PAGE EXTRACT Block Start
Resources and Guidance on Coronavirus Disease 2019
Updates Posted on March 13, 2020
In an effort to reduce the impact of COVID-19 (Coronavirus Disease 2019) in Chicago, the Chicago Department of Public Health (CDPH) has released information sheets to help businesses and residents.
COVID-19 Resources, Guidelines and Updates:
The following interim guidance is intended for businesses and employers and may help prevent exposures to all acute respiratory illnesses, including COVID-19. The guidance also provides planning considerations if there are more widespread, community outbreaks of COVID-19.
- Actively encourage sick employees to stay home.
- Employees who appear to have acute respiratory illness symptoms (i.e. cough, shortness of breath) should be sent home immediately.
- Perform routine environmental cleaning.
- Advise employees before traveling to check the CDC’s Travelers Health Notices for the latest guidance and recommendations for each country to which you will travel.
- Prepare for possible increased numbers of employee absences.
PAGE EXTRACT Block End
DATASET EXCERPTS Block Start
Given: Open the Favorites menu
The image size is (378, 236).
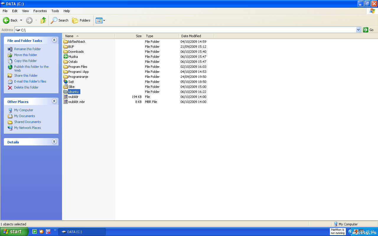Looking at the screenshot, I should coord(40,11).
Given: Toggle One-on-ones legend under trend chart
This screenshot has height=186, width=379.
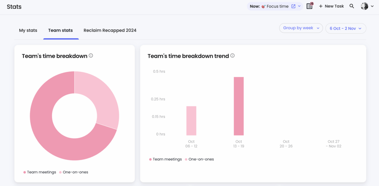Looking at the screenshot, I should coord(199,159).
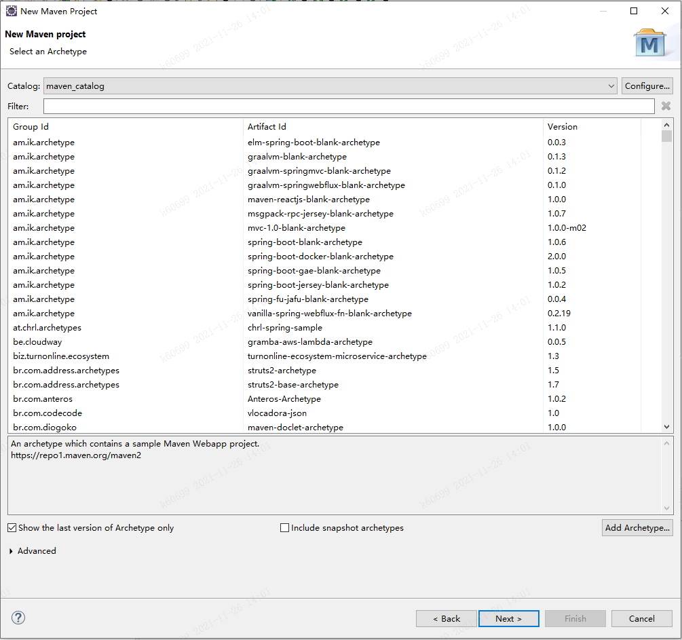Enable Include snapshot archetypes
The height and width of the screenshot is (640, 682).
(x=284, y=527)
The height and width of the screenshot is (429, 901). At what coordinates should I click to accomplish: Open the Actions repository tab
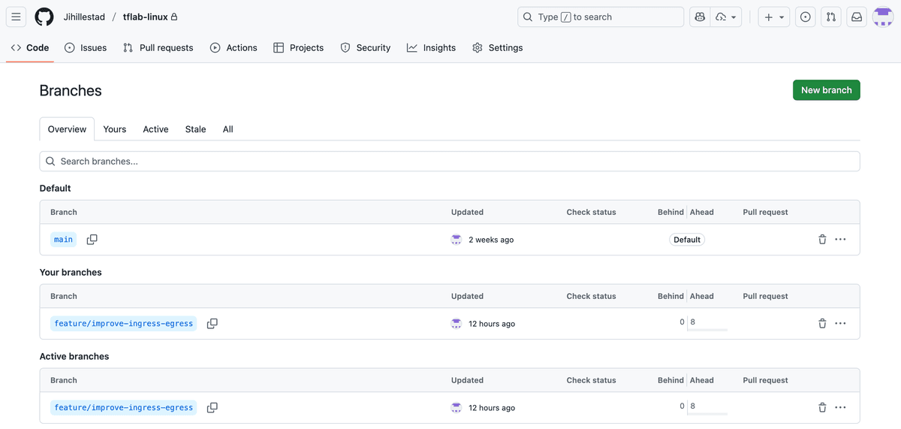[234, 47]
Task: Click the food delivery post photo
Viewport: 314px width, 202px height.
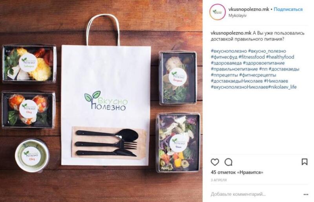Action: click(101, 101)

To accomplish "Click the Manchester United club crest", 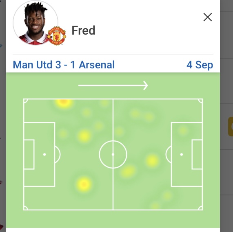I will [x=57, y=36].
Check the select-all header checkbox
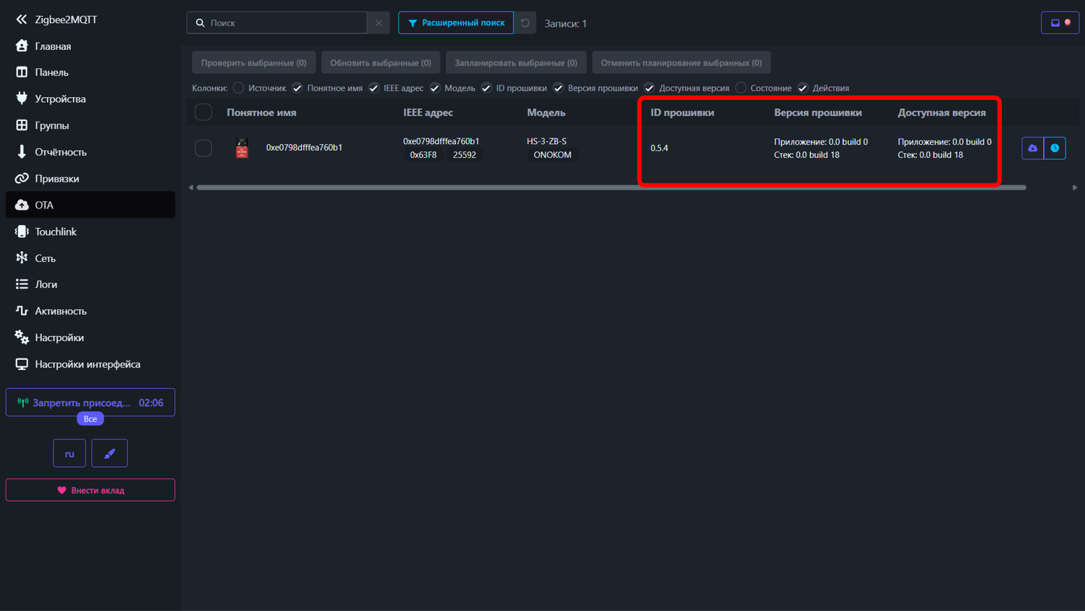 [x=203, y=112]
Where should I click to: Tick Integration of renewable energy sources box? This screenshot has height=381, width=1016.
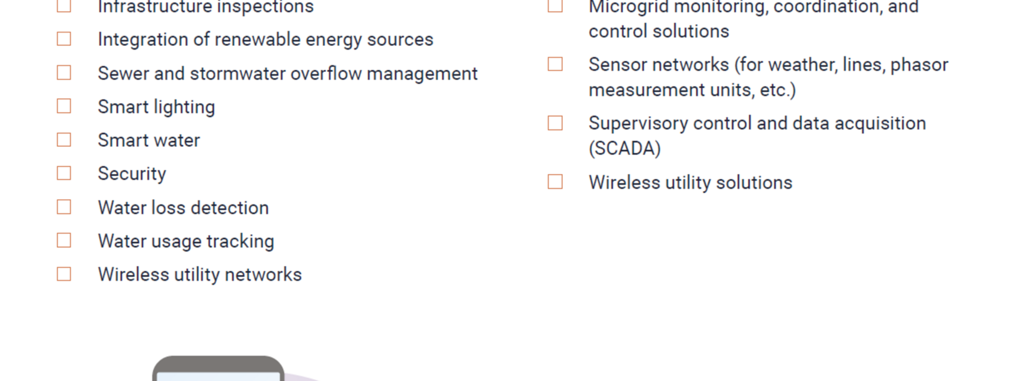click(64, 39)
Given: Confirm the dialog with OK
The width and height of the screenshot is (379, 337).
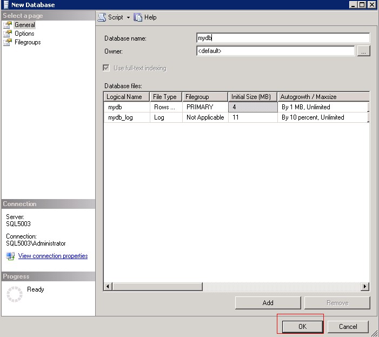Looking at the screenshot, I should (x=302, y=326).
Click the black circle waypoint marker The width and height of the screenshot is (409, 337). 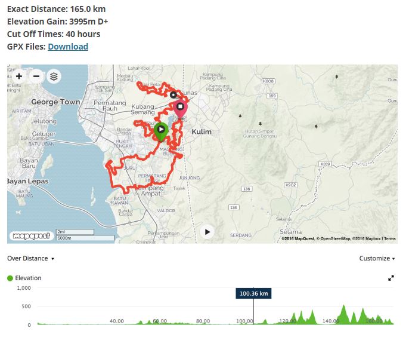coord(173,94)
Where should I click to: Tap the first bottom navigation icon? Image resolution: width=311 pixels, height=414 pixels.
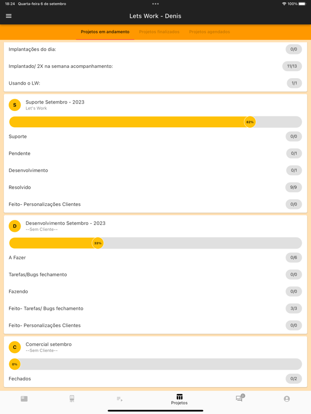[24, 398]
DATASET EXCERPTS Block End
ACTIVITIES:
A - In the COVID-19 guidance page, what should happen to employees who appear to have acute respiratory illness symptoms?
B - Continue the COVID-19 guidance page for Chicago businesses from the point at which it stops.

REPLIES:
A - They should be sent home immediately.

B -
- Employers should plan to monitor and respond to absenteeism at the workplace. Implement plans to continue your essential business functions in case you experience higher than usual absenteeism.
- Cross-train personnel to perform essential functions so that the workplace is able to operate even if key staff members are absent.
- Assess your essential functions and the reliance that others and the community have on your services or products. Be prepared to change your business practices if needed to maintain critical operations (e.g., identify alternative suppliers, prioritize customers, or temporarily suspend some of your operations if needed).
- Review and update your organization’s emergency operations plan.
- Ensure the plan is flexible.
- Share your plan with employees and explain what human resources policies, workplace and leave flexibilities, and pay and benefits will be available to them.
- Share best practices with other businesses in your communities (especially those in your supply chain), chambers of commerce, and associations to improve community response efforts.
- Review human resources policies to make sure that policies and practices are consistent with public health recommendations and are consistent with existing state and federal workplace laws.
- Explore whether you can establish policies and practices, such as flexible worksites (e.g., telecommuting) and flexible work hours (e.g., staggered shifts), to increase the physical distance among employees and between employees and others if state and local health authorities recommend the use of social distancing strategies.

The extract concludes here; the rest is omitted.